» **Instructions for the task**:
Give the records below as a JSON list of strings, one string per line and no blank lines. Leave the pictures out.
## START Records for this exercise
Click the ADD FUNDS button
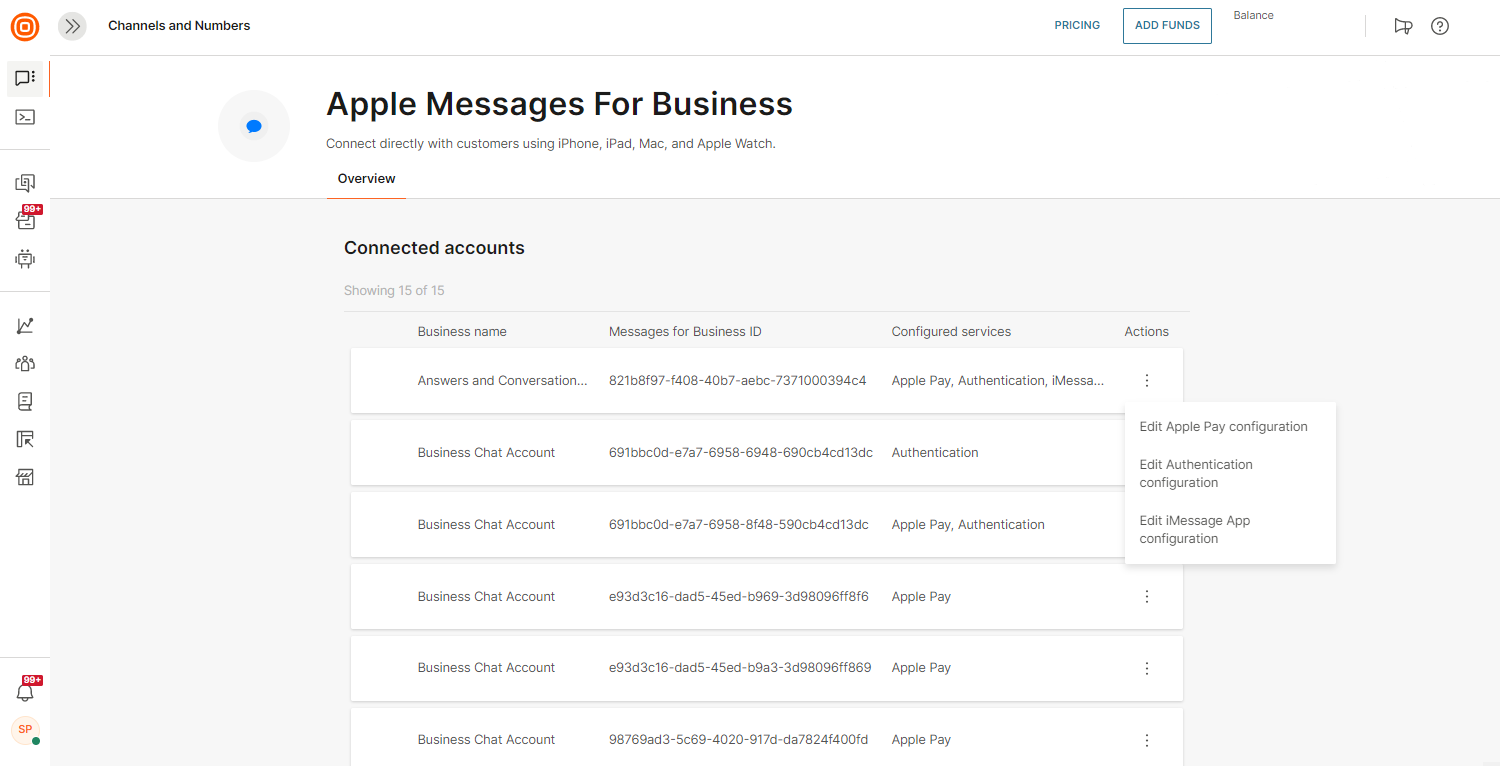Viewport: 1500px width, 766px height. pos(1167,26)
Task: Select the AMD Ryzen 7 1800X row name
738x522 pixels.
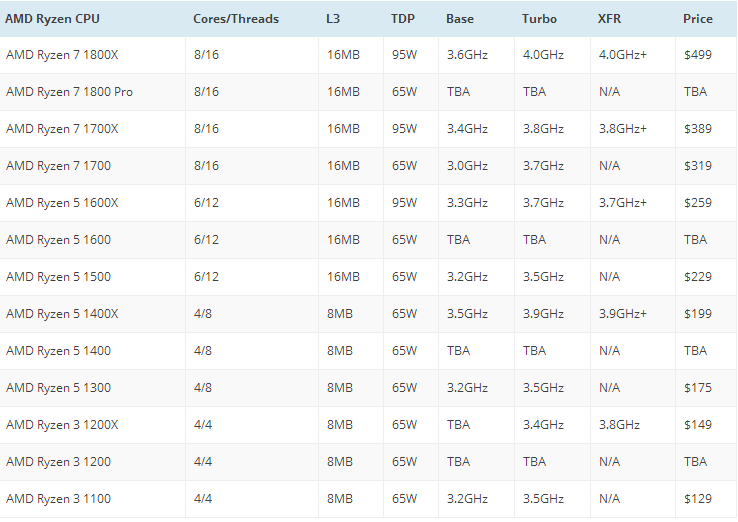Action: click(x=62, y=55)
## END Records for this exercise
» **Exercise solution**:
[
  "Click the ADD FUNDS button",
  "Viewport: 1500px width, 766px height. pos(1167,26)",
  "Task: Select the AMD Ryzen 7 1800X row name",
  "738x522 pixels.",
  "Action: click(x=62, y=55)"
]